■ **Problem requirements**
Copy the lines, beginning at the one that contains "Task: Click the csdn blog URL watermark" and continuing through the end of the records, with every occurrence of "watermark" changed to "caption" and all other wording kept the same. Omit the pictures from your answer.

■ **Provided entries**
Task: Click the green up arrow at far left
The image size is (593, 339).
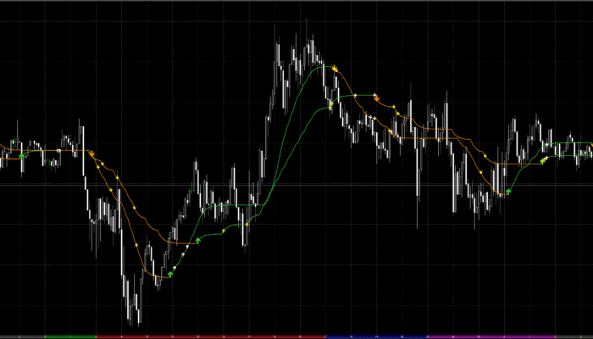Action: [23, 156]
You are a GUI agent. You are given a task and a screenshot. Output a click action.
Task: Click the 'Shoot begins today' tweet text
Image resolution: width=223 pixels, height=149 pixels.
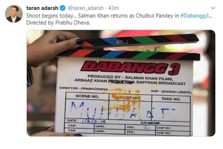click(119, 16)
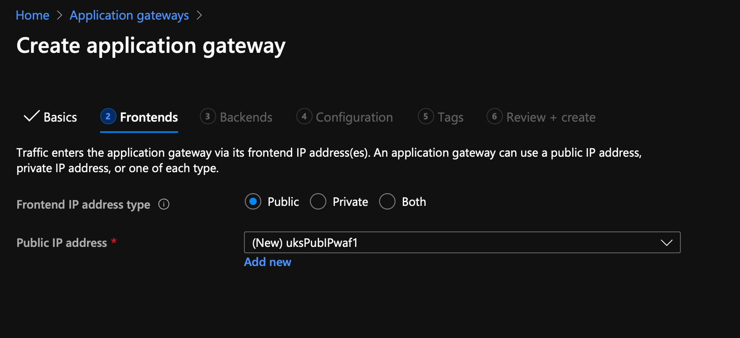Click the breadcrumb chevron after Home
Viewport: 740px width, 338px height.
coord(60,15)
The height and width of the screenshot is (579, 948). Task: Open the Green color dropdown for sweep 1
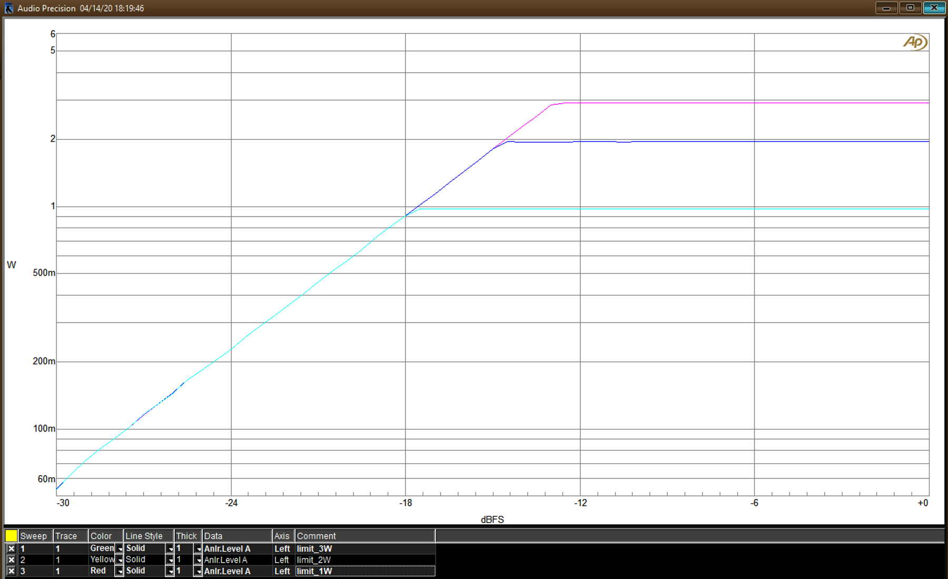pyautogui.click(x=120, y=548)
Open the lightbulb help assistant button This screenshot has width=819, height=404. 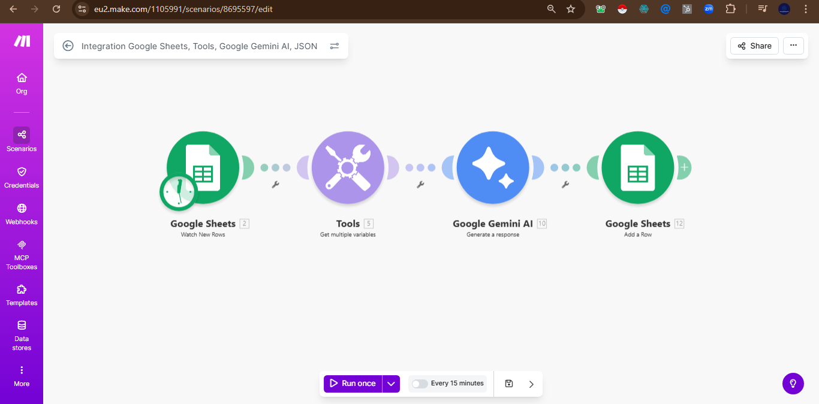coord(793,384)
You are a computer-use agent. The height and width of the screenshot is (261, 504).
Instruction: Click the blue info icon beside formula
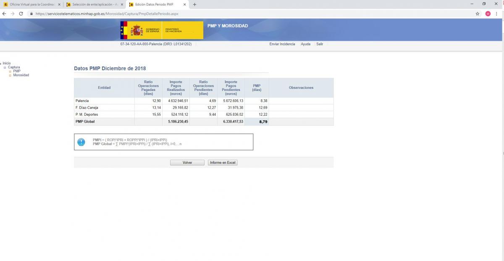click(81, 142)
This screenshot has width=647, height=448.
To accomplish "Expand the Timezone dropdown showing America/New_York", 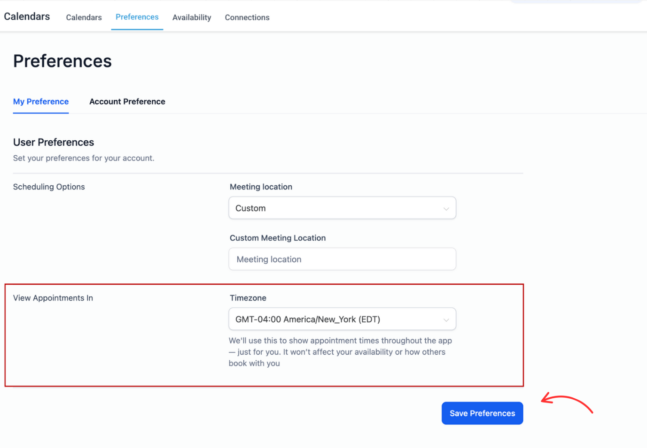I will coord(342,319).
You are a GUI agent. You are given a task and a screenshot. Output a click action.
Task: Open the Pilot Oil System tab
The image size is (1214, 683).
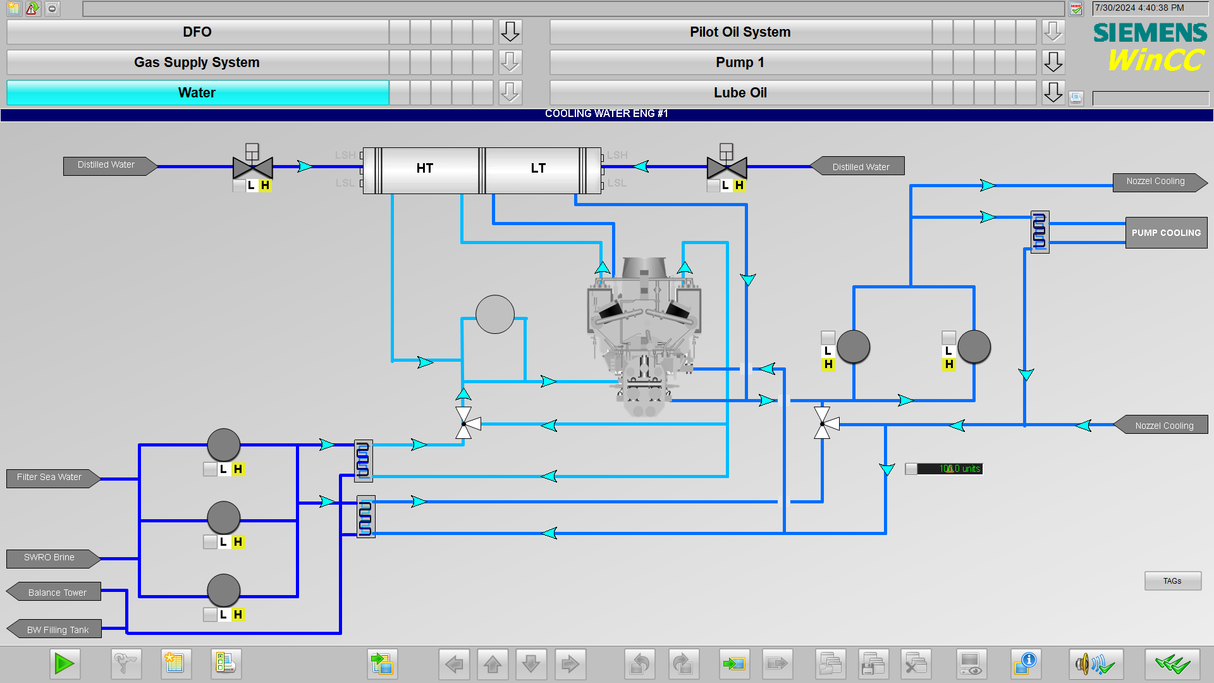coord(740,32)
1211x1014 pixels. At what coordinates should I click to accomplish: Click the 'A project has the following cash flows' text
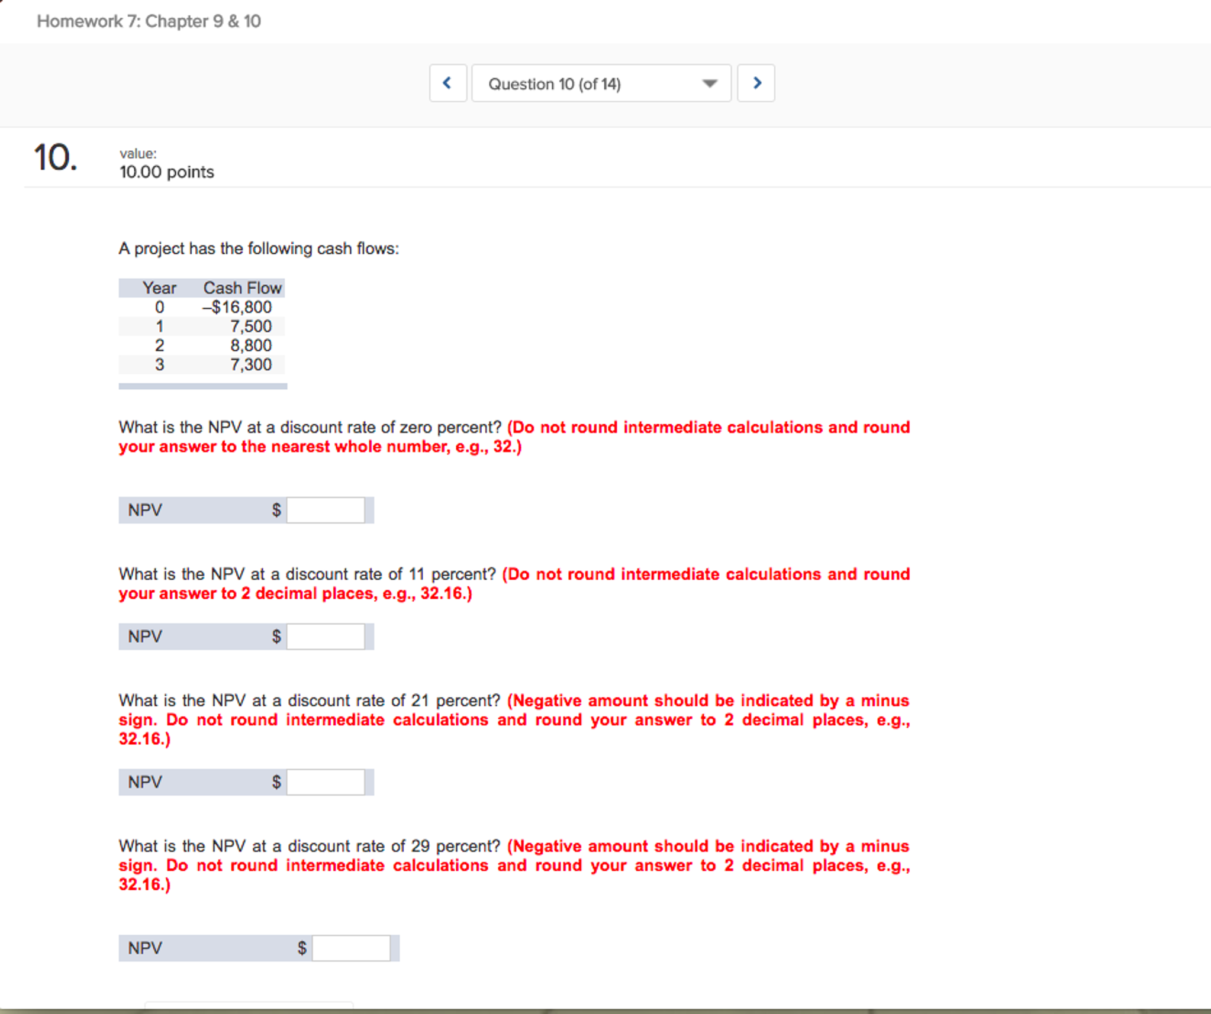pos(259,248)
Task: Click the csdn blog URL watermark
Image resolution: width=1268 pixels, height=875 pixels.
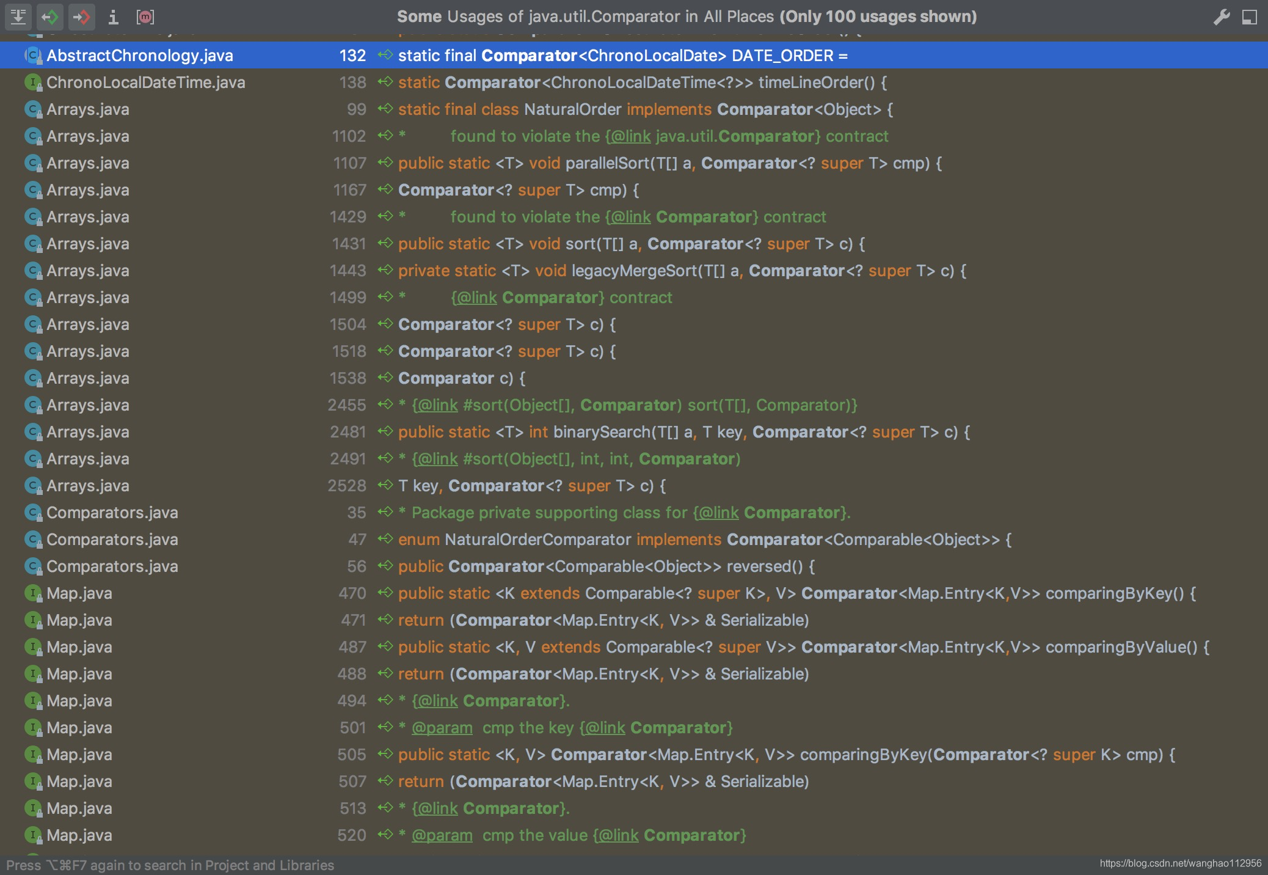Action: [1180, 863]
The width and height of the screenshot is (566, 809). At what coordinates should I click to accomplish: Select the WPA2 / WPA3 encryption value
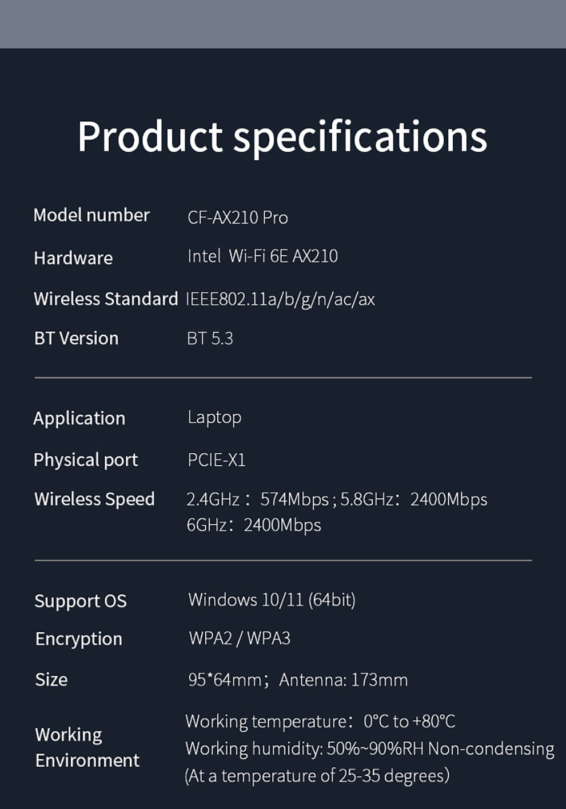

■ **Task solution**
Task: Click the csdn blog URL caption
Image resolution: width=1268 pixels, height=875 pixels.
Action: [1180, 863]
The width and height of the screenshot is (566, 809). At what coordinates should I click to accomplish: Select the WPA2 / WPA3 encryption value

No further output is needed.